→ REQUIRED ACTION:
Give again, unaltered, the lines of the listing below that run from the line having "The image size is (957, 612)." through the line having "You are a GUI".

→ DATASET RECORDS:
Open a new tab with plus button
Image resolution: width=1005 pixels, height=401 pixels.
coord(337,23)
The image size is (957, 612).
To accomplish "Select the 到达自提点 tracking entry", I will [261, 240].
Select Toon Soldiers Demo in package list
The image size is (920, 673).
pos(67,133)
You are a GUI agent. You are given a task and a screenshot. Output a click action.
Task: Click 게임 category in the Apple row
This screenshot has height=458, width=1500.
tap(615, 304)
--
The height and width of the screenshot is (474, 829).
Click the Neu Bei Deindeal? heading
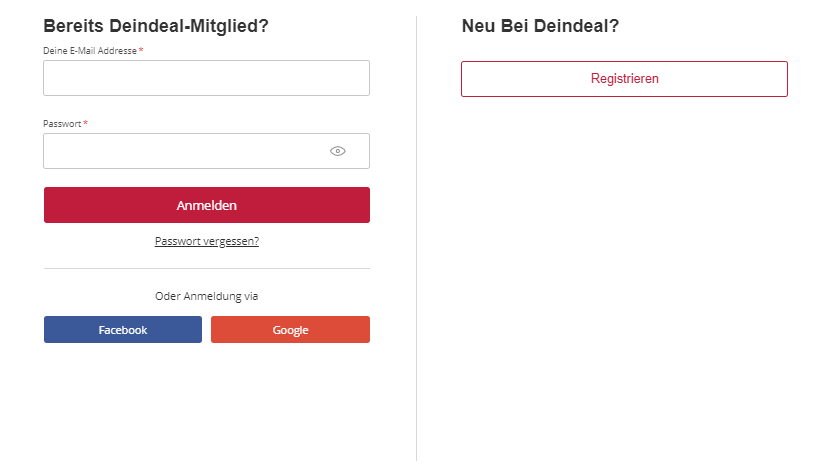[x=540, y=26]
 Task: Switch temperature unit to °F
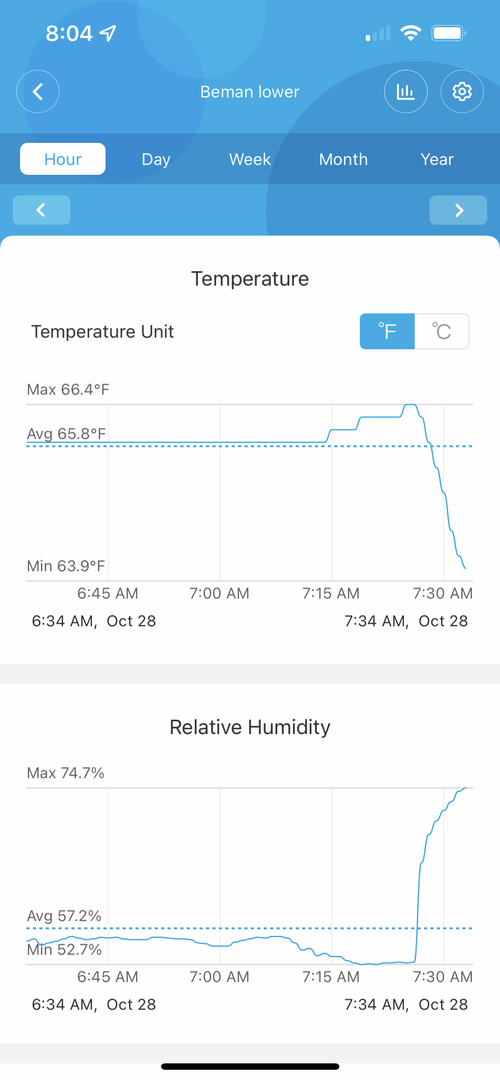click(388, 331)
---
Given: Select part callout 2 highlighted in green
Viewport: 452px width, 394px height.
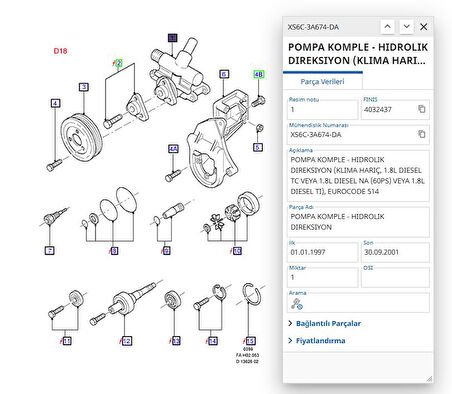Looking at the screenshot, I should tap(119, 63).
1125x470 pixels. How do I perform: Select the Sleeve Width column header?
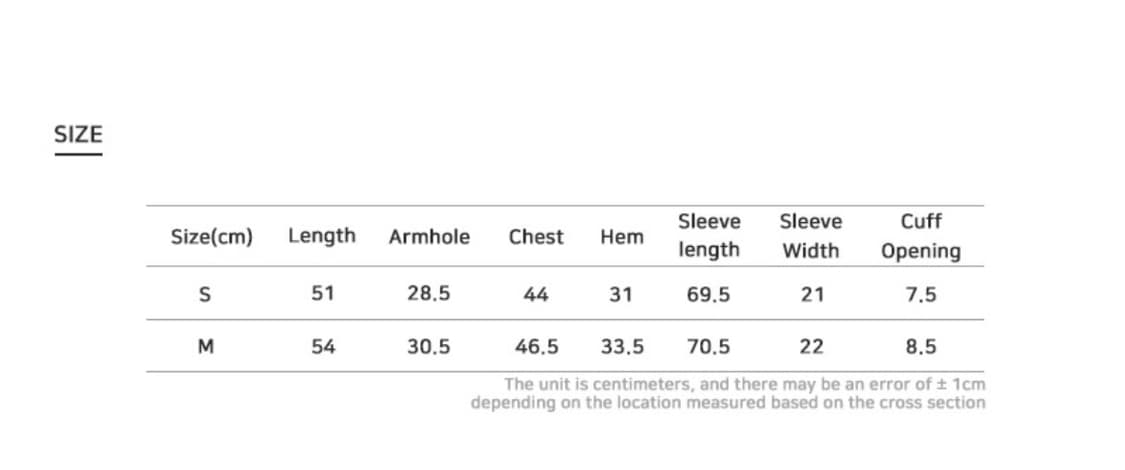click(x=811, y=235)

→ WRITTEN RESPONSE:
The image size is (957, 612).
To accomplish "Select the 到达自提点 tracking entry", I will [261, 240].
Select Toon Soldiers Demo in package list
The image size is (920, 673).
pos(67,133)
You are a GUI agent. You are given a task and a screenshot. Output a click action.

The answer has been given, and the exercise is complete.